- [EXERCISE MATERIALS]
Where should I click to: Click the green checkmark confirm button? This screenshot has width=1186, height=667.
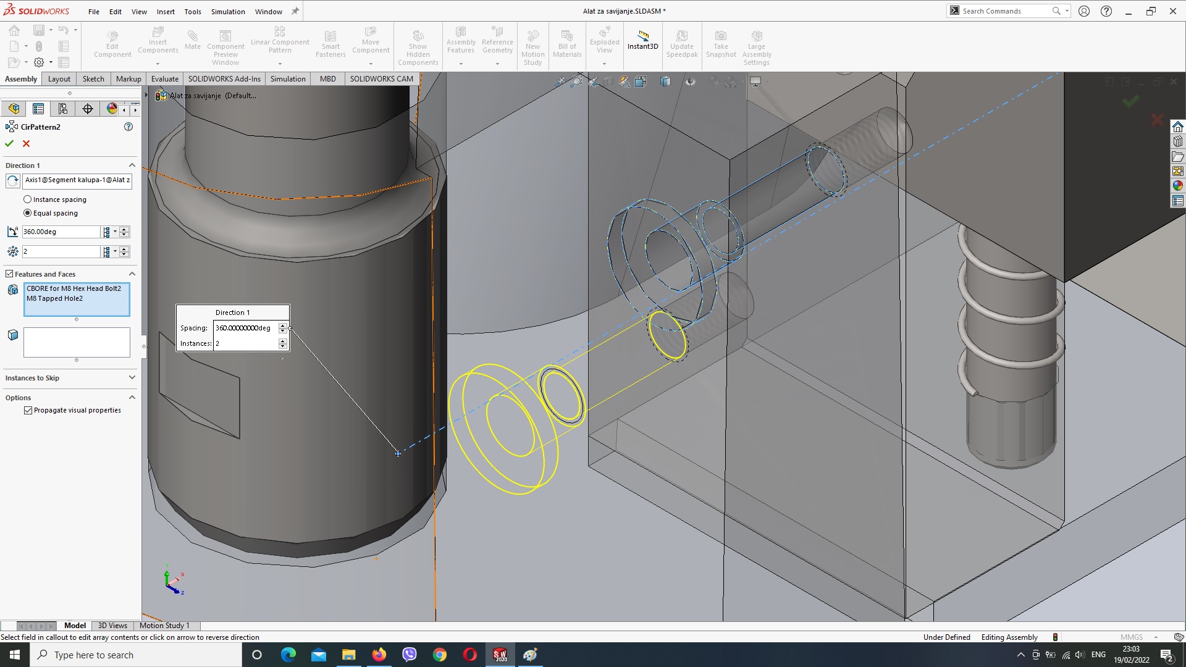10,143

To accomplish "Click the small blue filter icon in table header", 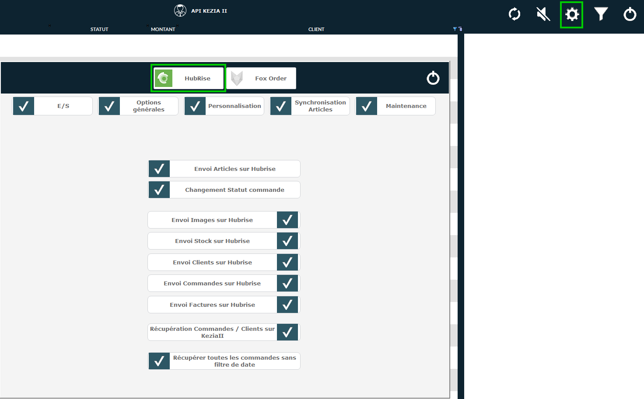I will click(455, 29).
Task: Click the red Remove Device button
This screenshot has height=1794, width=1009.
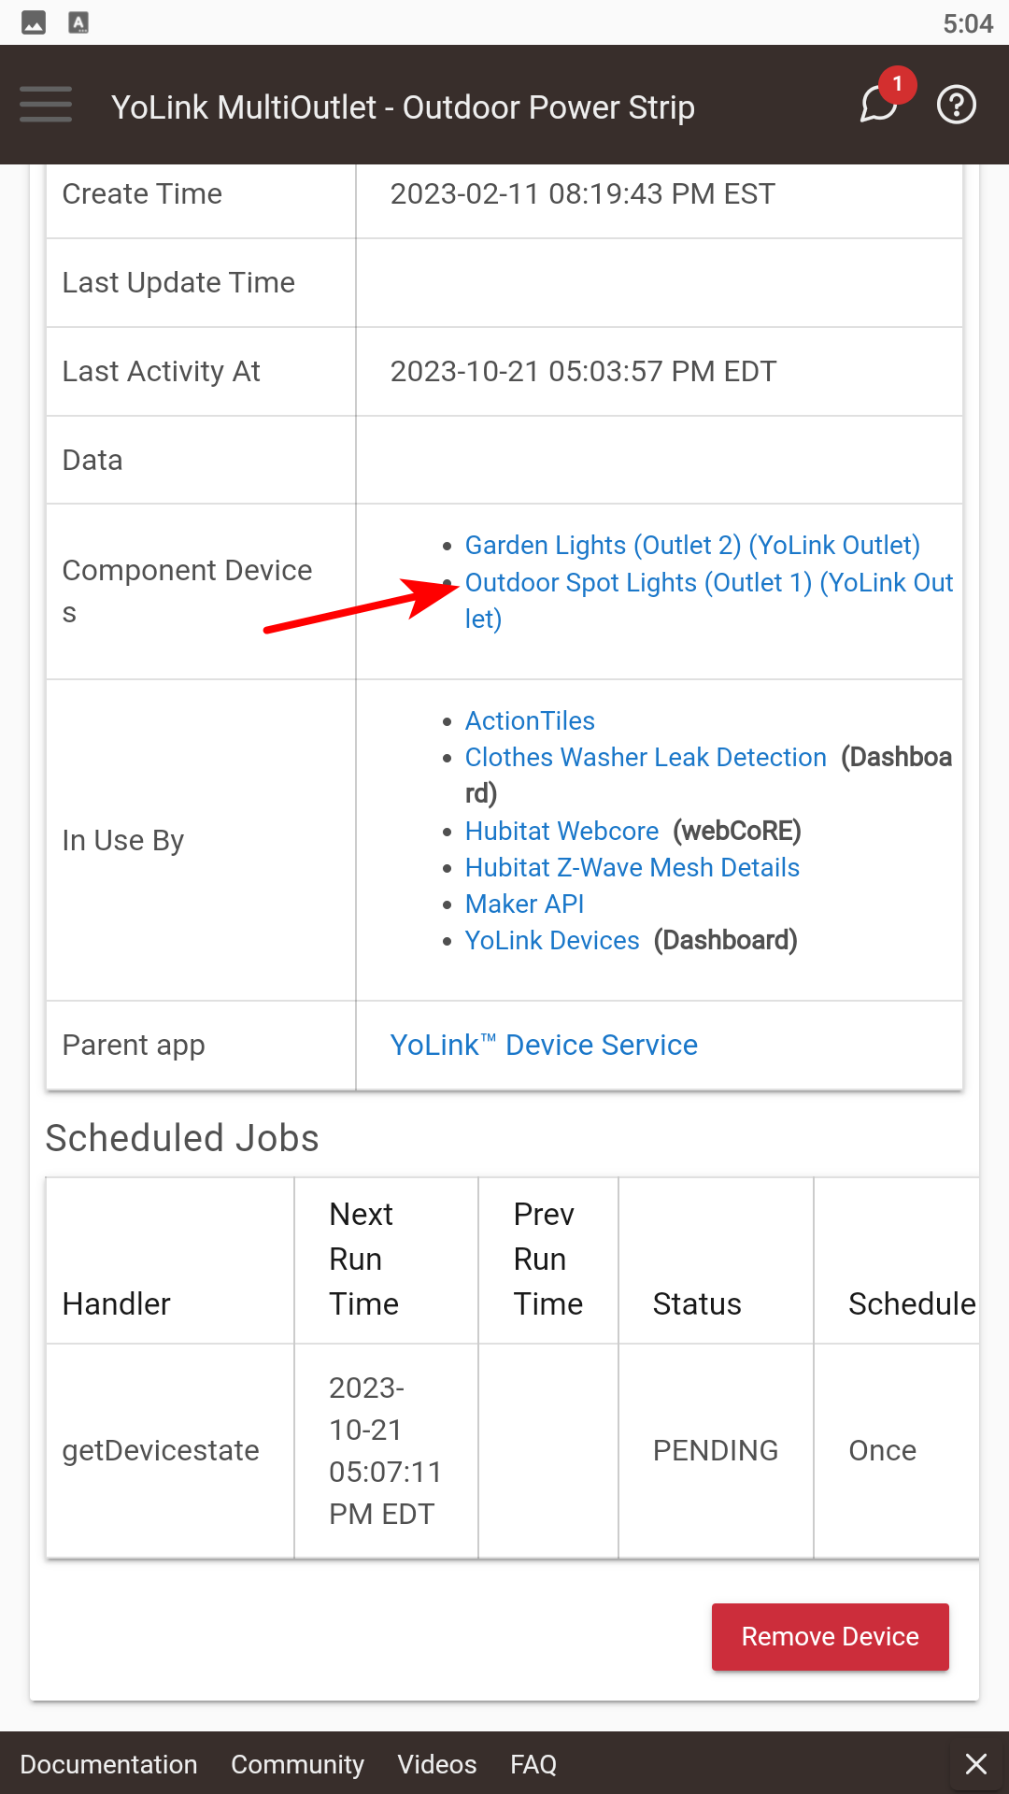Action: (831, 1637)
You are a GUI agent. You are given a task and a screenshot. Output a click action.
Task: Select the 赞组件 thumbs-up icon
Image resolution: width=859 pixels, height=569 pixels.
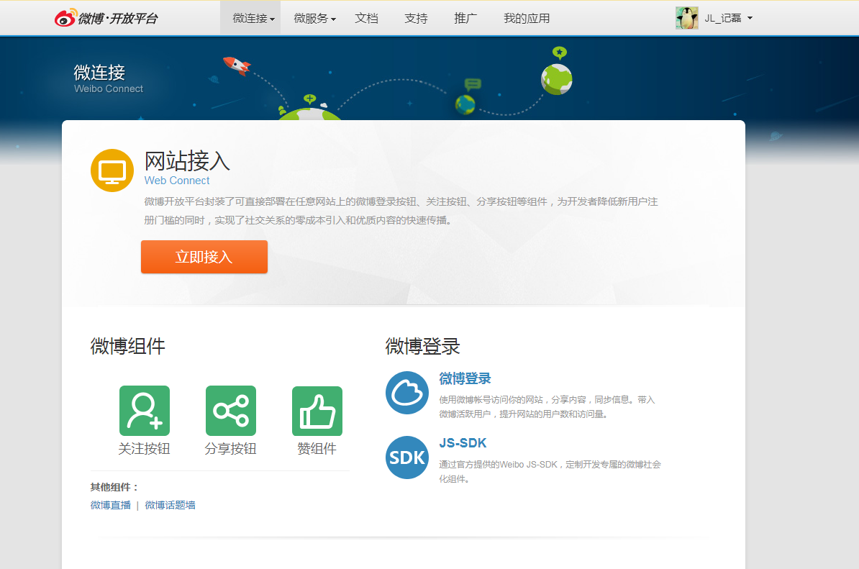pos(317,411)
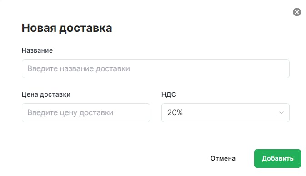Open the НДС dropdown showing 20%
Screen dimensions: 306x176
click(226, 113)
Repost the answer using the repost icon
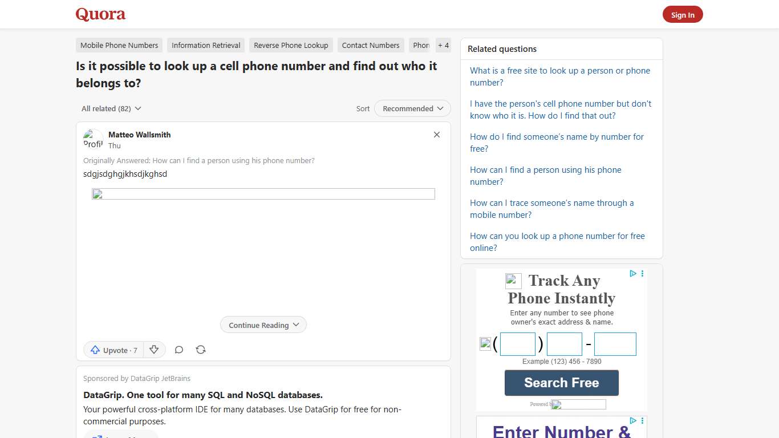779x438 pixels. coord(200,350)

- [EXERCISE PROMPT]
Nothing but the lines from the one holding "This screenshot has height=1794, width=1009." through the last line of the entries should be written out, exactly and inclusively, minus the pictures.

- [RESPONSE]
This screenshot has height=1794, width=1009.
Action: (831, 1637)
You are a GUI agent. You are given a task and a screenshot. Output a click action.
Task: Select the 赞组件 thumbs-up icon
Image resolution: width=859 pixels, height=569 pixels.
pos(317,411)
Open the НДС dropdown showing 20%
Screen dimensions: 306x176
click(226, 113)
Repost the answer using the repost icon
779x438 pixels. coord(200,350)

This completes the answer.